Item 5.07. SUBMISSION OF MATTERS TO A VOTE OF SECURITY HOLDERS.
Sierra Oncology, Inc. (the “Company”) held its Annual Meeting of stockholders (the “Annual Meeting”) on June 8, 2021. The matters voted upon at the Annual Meeting and the voting results for each proposal are set forth below.
Proposal 1: Election of three Class III Directors
| | | | | | | | | | | | |
Name of Director | | For | | | Withheld | | | Broker Non-Votes | |
Stephen G. Dilly, M.B.B.S., Ph.D. | | | 7,383,406 | | | | 184,914 | | | | 3,349,095 | |
Robert Pelzer | | | 7,364,490 | | | | 203,830 | | | | 3,349,095 | |
Josh Richardson, M.D. | | | 7,383,296 | | | | 185,024 | | | | 3,349,095 | |
Each director nominee was duly elected to serve until the 2024 annual meeting of stockholders and until their successor is duly elected and qualified, subject to earlier resignation or removal.
Proposal 2: Ratification of the Appointment of Independent Registered Public Accounting Firm
| | | | |
For | | Against | | Abstain |
10,841,357 | | 72,137 | | 3,922 |
The stockholders ratified the appointment of Deloitte & Touche LLP as the Company’s independent registered public accounting firm for the fiscal year ending December 31, 2021.
Proposal 3: Approve the advisory resolution on the compensation of the Company’s named executive officers
| | | | | | |
For | | Against | | Abstain | | Broker Non-Votes |
7,530,150 | | 32,247 | | 5,923 | | 3,349,095 |
The stockholders approved, on an advisory basis, the compensation of the Company’s named executive officers as disclosed in the proxy statement.
Proposal 4: Approve the frequency of future advisory votes on the compensation of the Company’s named executive officers
| | | | | | | | |
Every 1 year | | Every 2 Years | | Every 3 Years | | Abstain | | Broker Non-Votes |
7,095,125 | | 2,650 | | 465,898 | | 4,647 | | 3,349,095 |
The stockholders approved, on an advisory basis, to hold the advisory vote on future named executive compensation every one year.

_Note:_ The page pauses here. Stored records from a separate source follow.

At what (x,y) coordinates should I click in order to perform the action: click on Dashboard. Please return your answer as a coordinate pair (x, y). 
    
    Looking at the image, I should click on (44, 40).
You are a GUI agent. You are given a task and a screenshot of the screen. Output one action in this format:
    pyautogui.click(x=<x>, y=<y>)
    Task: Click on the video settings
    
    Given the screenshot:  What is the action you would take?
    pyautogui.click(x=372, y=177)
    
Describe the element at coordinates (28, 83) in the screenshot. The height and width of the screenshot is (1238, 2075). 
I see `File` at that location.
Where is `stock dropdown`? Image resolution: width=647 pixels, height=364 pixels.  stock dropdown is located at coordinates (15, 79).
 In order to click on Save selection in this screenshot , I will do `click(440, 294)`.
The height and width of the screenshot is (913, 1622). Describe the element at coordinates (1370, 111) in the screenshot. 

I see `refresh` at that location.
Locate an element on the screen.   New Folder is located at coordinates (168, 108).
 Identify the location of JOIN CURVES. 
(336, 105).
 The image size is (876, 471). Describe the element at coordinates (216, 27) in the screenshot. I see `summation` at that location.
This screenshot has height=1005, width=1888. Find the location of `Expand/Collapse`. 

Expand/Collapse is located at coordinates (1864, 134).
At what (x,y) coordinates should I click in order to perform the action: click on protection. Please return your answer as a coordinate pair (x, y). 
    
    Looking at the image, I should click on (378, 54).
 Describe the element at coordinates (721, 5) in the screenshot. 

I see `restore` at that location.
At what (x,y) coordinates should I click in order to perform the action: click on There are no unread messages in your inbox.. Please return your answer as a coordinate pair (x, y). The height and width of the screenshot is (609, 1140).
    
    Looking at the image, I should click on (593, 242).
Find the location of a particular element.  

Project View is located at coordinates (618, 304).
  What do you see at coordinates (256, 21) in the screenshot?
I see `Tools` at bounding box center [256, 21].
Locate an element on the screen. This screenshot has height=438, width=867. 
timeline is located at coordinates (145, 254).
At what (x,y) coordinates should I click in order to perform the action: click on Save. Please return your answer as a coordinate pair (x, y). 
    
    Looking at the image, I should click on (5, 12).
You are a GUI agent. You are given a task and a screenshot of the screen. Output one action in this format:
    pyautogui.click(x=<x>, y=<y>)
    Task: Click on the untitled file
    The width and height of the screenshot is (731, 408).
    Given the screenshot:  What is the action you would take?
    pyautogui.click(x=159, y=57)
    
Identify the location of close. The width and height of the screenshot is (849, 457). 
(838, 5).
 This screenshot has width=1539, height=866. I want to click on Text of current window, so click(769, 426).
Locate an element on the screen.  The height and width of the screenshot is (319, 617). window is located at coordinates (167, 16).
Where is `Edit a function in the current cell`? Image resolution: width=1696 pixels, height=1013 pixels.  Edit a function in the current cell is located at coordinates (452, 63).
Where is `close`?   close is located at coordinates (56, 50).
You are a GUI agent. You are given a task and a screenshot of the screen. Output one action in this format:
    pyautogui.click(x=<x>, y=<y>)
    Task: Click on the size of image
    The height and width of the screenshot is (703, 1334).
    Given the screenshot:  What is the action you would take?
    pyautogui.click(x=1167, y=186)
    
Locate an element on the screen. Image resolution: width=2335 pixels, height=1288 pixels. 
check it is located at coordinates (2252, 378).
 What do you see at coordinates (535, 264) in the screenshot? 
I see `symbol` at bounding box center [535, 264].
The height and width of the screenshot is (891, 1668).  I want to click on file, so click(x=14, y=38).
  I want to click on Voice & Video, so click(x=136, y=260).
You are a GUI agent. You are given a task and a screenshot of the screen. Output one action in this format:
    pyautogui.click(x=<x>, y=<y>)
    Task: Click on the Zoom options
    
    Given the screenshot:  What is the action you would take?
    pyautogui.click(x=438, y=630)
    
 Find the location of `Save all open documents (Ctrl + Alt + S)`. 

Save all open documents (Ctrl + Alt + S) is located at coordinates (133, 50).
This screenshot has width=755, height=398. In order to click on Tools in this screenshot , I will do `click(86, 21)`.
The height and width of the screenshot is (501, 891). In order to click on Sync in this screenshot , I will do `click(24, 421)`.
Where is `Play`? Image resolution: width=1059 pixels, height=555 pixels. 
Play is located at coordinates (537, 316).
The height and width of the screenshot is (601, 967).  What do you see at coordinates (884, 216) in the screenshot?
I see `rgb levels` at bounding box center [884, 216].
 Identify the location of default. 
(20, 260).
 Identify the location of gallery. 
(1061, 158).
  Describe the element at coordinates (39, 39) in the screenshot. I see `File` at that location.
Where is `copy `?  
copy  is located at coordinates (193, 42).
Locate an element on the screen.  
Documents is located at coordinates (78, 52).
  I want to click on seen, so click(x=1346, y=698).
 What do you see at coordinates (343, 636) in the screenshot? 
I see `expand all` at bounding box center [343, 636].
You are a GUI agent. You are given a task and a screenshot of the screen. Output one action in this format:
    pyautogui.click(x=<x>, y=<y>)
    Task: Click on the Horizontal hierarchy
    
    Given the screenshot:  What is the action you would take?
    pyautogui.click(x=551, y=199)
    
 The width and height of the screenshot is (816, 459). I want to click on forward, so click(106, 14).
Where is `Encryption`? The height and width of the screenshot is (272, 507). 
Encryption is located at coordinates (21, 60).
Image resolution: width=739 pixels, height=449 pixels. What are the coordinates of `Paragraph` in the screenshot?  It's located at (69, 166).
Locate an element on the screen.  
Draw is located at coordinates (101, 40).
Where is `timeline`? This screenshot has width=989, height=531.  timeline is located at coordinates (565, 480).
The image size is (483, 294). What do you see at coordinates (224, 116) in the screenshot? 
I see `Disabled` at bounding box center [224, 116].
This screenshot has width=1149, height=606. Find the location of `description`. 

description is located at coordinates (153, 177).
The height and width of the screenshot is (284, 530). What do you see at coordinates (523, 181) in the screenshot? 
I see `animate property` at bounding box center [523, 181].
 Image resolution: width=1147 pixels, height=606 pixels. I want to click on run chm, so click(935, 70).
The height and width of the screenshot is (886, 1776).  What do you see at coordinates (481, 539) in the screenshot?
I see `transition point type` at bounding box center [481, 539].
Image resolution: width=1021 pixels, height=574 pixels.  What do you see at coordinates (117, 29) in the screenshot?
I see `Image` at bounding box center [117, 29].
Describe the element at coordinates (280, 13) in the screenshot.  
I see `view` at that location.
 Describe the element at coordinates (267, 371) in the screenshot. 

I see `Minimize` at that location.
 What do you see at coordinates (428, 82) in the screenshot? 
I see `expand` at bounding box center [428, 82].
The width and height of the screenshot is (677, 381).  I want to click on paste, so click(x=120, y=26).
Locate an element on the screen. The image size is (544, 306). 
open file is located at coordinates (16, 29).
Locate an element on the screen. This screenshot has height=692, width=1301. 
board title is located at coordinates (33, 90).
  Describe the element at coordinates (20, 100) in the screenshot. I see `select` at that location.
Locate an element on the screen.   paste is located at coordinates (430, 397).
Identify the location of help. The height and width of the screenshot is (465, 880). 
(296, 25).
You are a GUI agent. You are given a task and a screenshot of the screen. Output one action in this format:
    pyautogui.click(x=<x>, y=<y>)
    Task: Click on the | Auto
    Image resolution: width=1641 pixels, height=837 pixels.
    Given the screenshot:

Based on the results of the vote, and consistent with the recommendation of the Company’s Board of Directors (the “Board”), the Board has determined to hold a non-binding advisory vote regarding named executive officer compensation every one year until the next required non-binding advisory vote on the frequency of holding future votes regarding named executive officer compensation.